Exercise material:
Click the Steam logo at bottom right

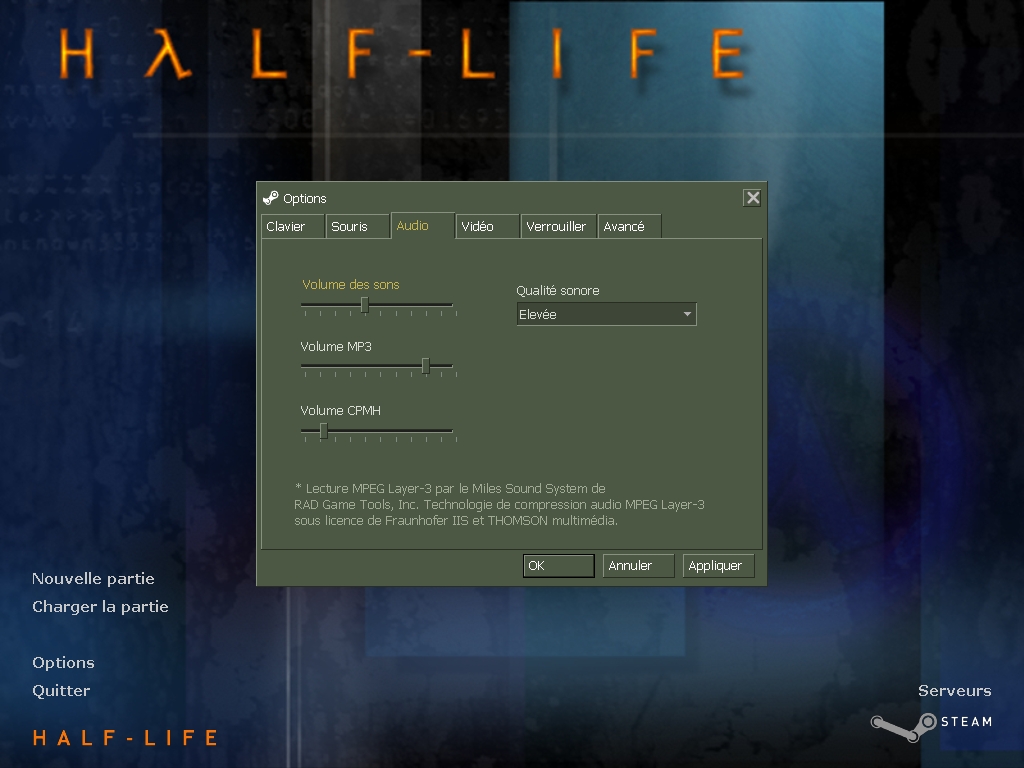pos(930,723)
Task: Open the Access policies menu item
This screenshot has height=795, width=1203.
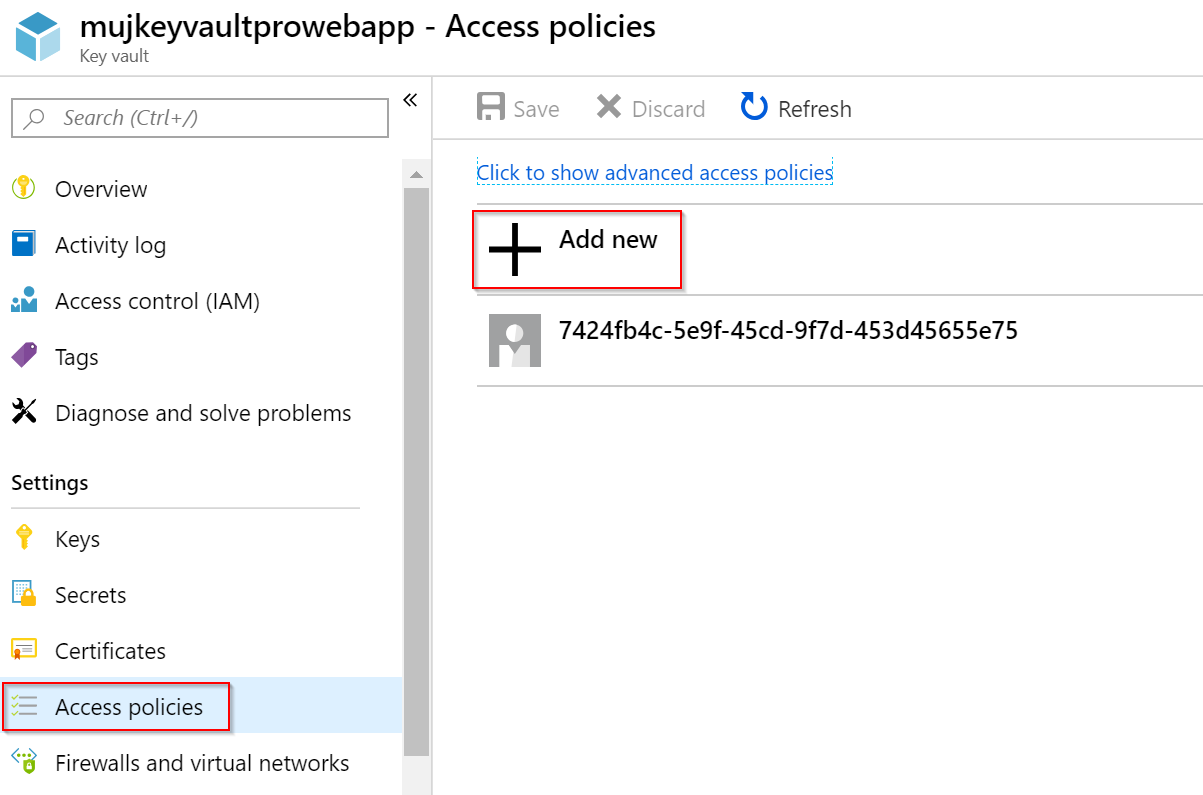Action: (116, 707)
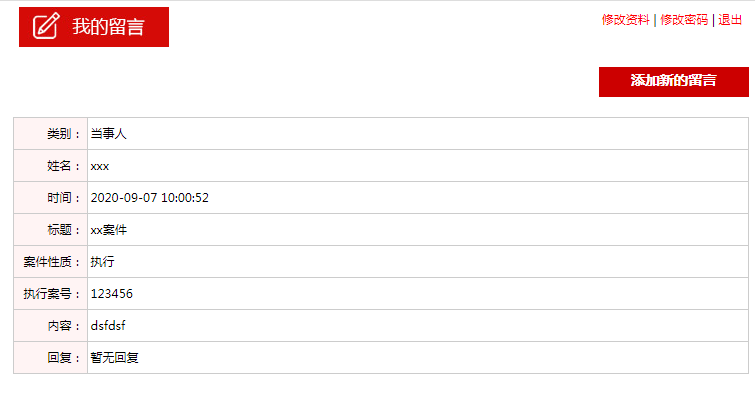Open the 修改资料 link

click(625, 20)
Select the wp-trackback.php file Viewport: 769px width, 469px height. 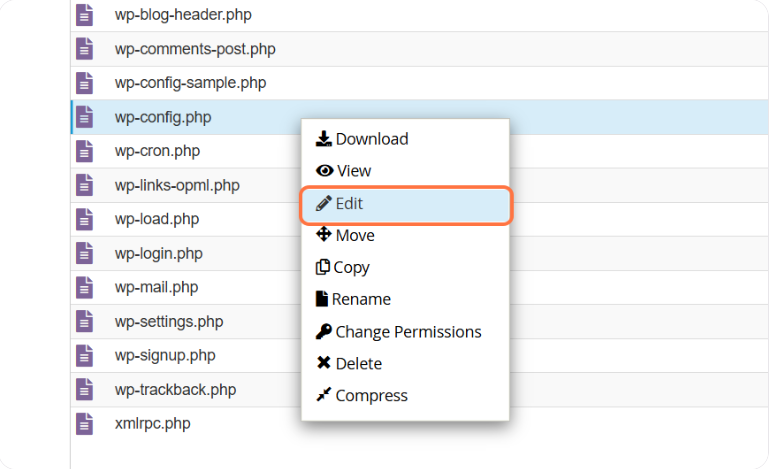[175, 389]
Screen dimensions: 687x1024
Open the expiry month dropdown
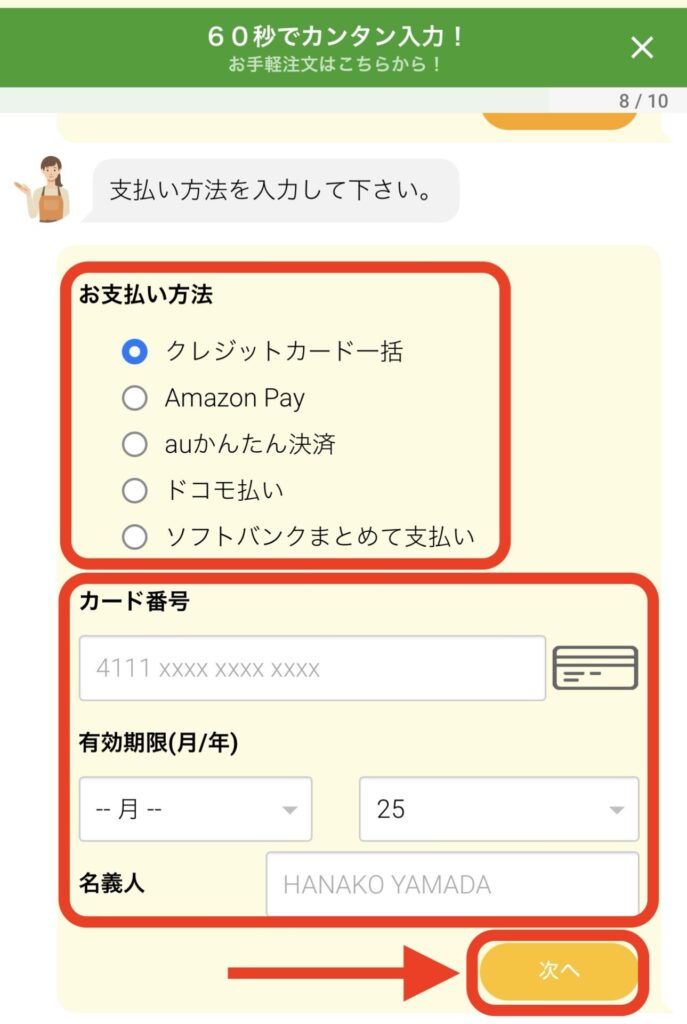coord(195,809)
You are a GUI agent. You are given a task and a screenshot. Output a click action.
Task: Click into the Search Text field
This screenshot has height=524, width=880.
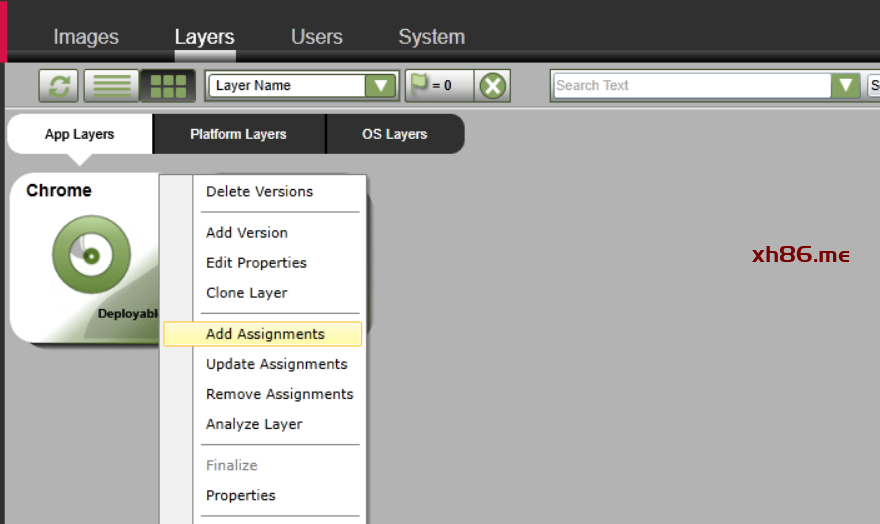[x=690, y=86]
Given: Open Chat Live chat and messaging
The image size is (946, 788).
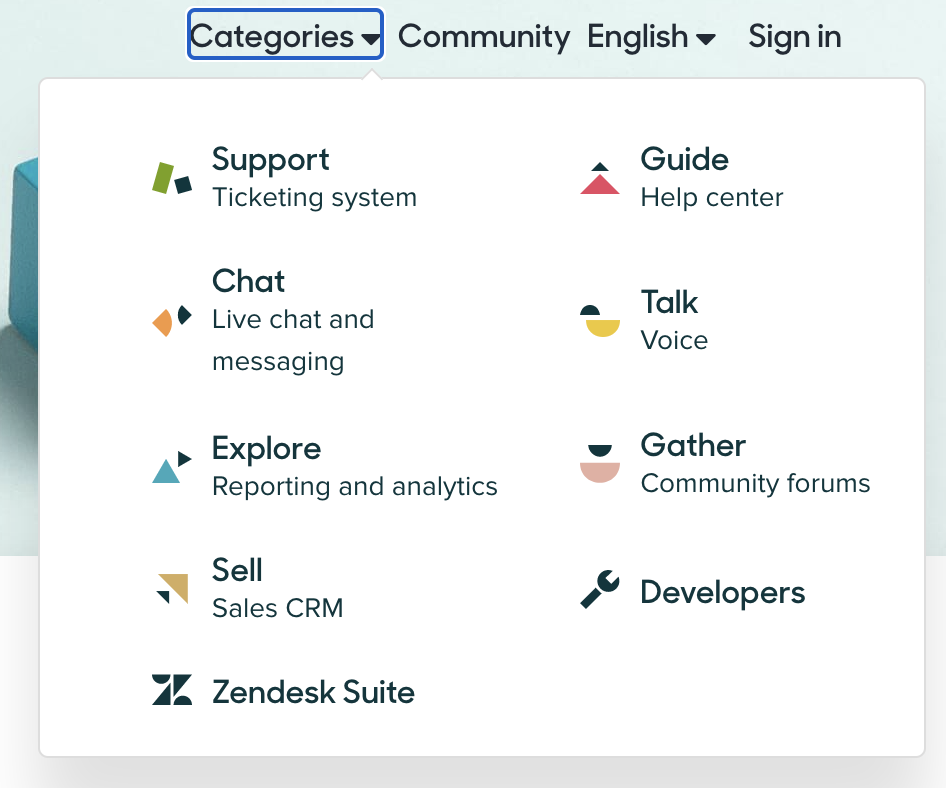Looking at the screenshot, I should [x=292, y=320].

Task item: Quote exactly the lines from the line that contains "This screenshot has height=524, width=880." through the last line of the listing, please, leaving out all pictures.

Result of this task:
This screenshot has height=524, width=880.
[x=690, y=86]
Given: Open Chat Live chat and messaging
The image size is (946, 788).
Looking at the screenshot, I should [x=292, y=320].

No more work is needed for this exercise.